It is also the largest strike in the history of higher education in America. The graduate student workers average salary is $24,000 a year, which is not a living wage with the cost of rent for an apartment in the cities where the campuses are located averaging $24,000 per year and $37,000 in Los Angeles. And the inflation rate is currently over 7 percent, is eroding workers’ purchasing power. Some students work second or third jobs, other sell their blood, and yet others have even become homeless.
The union is demanding an average salary of $54,000 per year for most workers and $70,000 for post-docs (who currently earn $55,361) with a cost-of-living clause that would adjust for inflation. The union is also demanding $2,000 a month for child care, expanded parental leave, and passes for public transportation. (Professors in the California Faculty Association whose salaries average $85,000 to $176,000 are not involved in the strike.)
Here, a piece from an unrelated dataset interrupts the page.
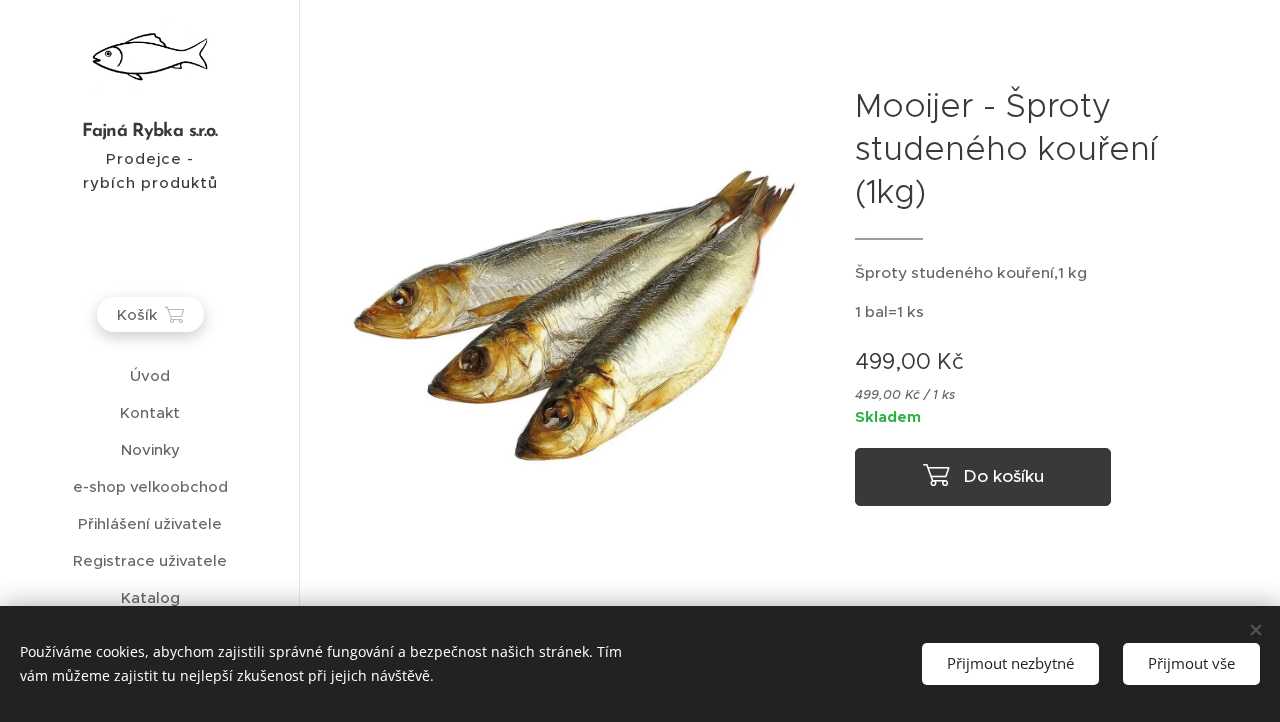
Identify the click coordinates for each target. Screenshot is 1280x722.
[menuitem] (150, 375)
Neil Sweeney, a post-doc in microbiology and president of UAW Local 5810, says the union is trying to make “transformational changes” that will improve workers’ lives and also improve education and research. Contract negotiations had gone on for more than a year when the strike began, and the union has filed 28 unfair labor practice complaints for the university’s failure to bargain in good faith. The university administration wants mediation, but the union wants to continue negotiating while striking.
Workers on strike, post-doctoral scholars, academic researchers, academic student employees (teaching assistants, readers, and tutors) and graduate researchers on the university’s ten campuses spread over 500 miles from north to south. They are members of three local unions all affiliated with the United Auto Workers union (UAW). (In the United States, as industry shrank, various industrial unions began to organize academic employees at the country’s universities who today are represented not only by the UAW but sometimes by the United Electrical Workers, the Communication Workers, or the United Steel Workers, as well as by the American Federation of Teachers or the National Education Association.) Striking employees such as teaching assistants do much of the actual teaching and grading at the university and without them many classes have been forced to close while students’ final examination grades may not get done on time. Since going on strike, the UC workers have received the support of the California Federation of Labor that called for the cancellation of all events on campus. Teamsters representing UPS have said that they will not be making deliveries to the campus while the strike continues.
The Democratic Party governor Gavin Newsome has the biggest hand in running UC. The University of California is administered by a Board of Regents, 18 are appointed by the governor for 12 years, while others are top government officials. The regents oversee the $43.9 billion budget, primarily coming from the state budget and student tuition of $14,226 a year. University finances depend primarily on taxes on corporations, and California is home to some of the country’s largest: Walt Disney, Chevron, Apple and Google, and many others. Yet these companies pay a flat tax rate of only 8.84 percent. Ultimately, the UC strikes must win concessions from the Governor and the state legislature which controls both the taxes and the state budget.
This huge strike, especially if it wins, could have a significant impact on other workers, in higher education and public employees. Together with the recent national strike by 2,000 workers in 100 Starbucks stores and the organizing at Amazon, we can see that younger workers are turning unions into fighting organizations.